Jim Taylor
Could Self-Funded Health Insurance Work For Your Business?
A peek behind the curtain of self-funded insurance and how it could work for your business in 2023.

Let's start with a peek behind the curtain.
Conceptually, insurance is easy to understand. We pay money to protect ourselves from events unforeseen or known events coming to pass. Life insurance - we’ll die. Car insurance - we’ll wreck. Health insurance - we’ll get an earache. Some insurance and the access to usage of it is particularly complicated. Especially health insurance in America.
With a little insight though, it’s not so scary.
Let’s have a peek behind the curtain of the frightening industry term self-funded as it applies to a group health plan structure for a typical business entity in America today.
My business partner paints this picture when offering a brief 101 on group health plan structure.

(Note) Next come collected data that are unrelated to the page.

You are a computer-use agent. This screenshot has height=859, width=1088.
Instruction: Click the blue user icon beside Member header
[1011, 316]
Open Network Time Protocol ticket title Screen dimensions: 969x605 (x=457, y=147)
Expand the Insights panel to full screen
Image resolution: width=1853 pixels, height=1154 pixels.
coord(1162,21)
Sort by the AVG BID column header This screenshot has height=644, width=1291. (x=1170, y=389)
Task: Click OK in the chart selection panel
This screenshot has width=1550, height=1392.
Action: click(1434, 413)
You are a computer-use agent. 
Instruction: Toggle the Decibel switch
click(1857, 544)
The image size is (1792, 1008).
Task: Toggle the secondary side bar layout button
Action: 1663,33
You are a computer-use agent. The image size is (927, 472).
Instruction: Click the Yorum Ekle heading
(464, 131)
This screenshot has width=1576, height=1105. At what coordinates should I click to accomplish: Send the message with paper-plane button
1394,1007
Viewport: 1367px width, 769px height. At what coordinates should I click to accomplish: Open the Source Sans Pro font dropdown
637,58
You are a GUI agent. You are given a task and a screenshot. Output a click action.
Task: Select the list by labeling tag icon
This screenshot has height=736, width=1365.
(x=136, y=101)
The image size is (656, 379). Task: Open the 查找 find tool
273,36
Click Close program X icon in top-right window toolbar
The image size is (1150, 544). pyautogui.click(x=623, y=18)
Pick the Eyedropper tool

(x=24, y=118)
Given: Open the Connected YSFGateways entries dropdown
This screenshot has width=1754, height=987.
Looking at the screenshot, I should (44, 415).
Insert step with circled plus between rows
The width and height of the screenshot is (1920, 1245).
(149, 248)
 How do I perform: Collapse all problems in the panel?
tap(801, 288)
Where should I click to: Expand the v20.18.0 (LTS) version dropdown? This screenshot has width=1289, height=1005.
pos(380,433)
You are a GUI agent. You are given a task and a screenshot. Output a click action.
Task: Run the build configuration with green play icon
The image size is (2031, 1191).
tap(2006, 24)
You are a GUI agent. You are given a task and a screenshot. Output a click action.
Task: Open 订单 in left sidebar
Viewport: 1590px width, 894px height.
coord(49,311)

All group health plans have the same design:
Take a circle (pie chart) and designate about a 12% slice to represent administrative cost. This includes, the processing of claims, our insurance cards we carry in our wallets and the 1-800 numbers to dial/wait for help with issues plus other fees. These are what we call fixed cost. Next, we have the claims slice of the pie. Basically, a piggy bank is funded with money from a percentage of the monthly premiums paid by members and this portion is used to pay our claims. This is a variable dollar amount and while statistically we can forecast what claims might look like, there always lies around the corner that which we didn’t see, i.e., getting hit by a milk truck. And the third slice of the pie, smaller than the claims slice and bigger than the admin slice is the cost of the actual insurance itself. This slice is also a fixed cost for the 12-month contract period of the insurance policy and will be influenced at the renewal period by the usage of the claim’s slice activity.
Lots of claims equates to a big renewal increase. Fewer claims and a low or flat renewal increase should result. This structure applies to a fully insured plan offering as well as a self-funded plan offering.
The difference between the two is who is in control.
The control of self-funded.
In many areas of life, we give up control of certain engagements, willingly doing so for convenience, and we’re afforded a level of trust in the exchange. A traffic light comes to mind as an example or having blood drawn at a doctor’s office.
In the group health insurance segment of the business, if it’s a fully-insured plan structure and it’s a bad claims year, we must pay the increase at renewal. If it’s a good claims year, we have the insurance carrier enjoying our piggy bank. A self-funded plan is subject to bad and good years as well, but the difference is a self-funded plan owns its piggy bank and they even have a say about protecting the piggy bank.

I heard a partner make this statement and recognized he’d cut directly to the quick of it. He said:
"The only question that matters is what am I doing for the next 12 months to control and influence my medical and Rx claims? Everything else is column fodder.”
The beauty of gaining an understanding of a self-funded plan structure is the decision makers of a group health plan get to utilize strategy and consideration in how to make the group health plan serve the company and its employee’s best interests. Think of all the other areas of business you control, and then wonder why this segment would go uncontrolled.
Decide how you want the next 12 months to look.
It’s a yearly dance. What are you doing for the next twelve months to control and influence the cost of your company’s medical and Rx claims? When the curtain is pulled back, we begin to understand the structure of group health insurance is the same.
One version of it has someone else in control and the other version gives us control. And with control, we can be the leaders we need to be for this important aspect of the company and its impact on employees' lives relative to their health and money.